Data items:

- Opening Delimiter -

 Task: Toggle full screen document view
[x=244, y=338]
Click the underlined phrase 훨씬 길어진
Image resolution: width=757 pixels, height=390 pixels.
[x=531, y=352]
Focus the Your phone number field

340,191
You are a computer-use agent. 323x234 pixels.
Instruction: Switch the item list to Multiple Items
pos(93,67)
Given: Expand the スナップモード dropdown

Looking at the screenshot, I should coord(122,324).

- Closing Delimiter -

* _Work to be completed_
Keeping every line exactly as it is, copy all the records.

* _Result for this exercise_
 Task: Toggle full screen document view
[x=244, y=338]
Click the underlined phrase 훨씬 길어진
Image resolution: width=757 pixels, height=390 pixels.
[x=531, y=352]
Focus the Your phone number field

340,191
You are a computer-use agent. 323x234 pixels.
Instruction: Switch the item list to Multiple Items
pos(93,67)
Given: Expand the スナップモード dropdown

Looking at the screenshot, I should coord(122,324).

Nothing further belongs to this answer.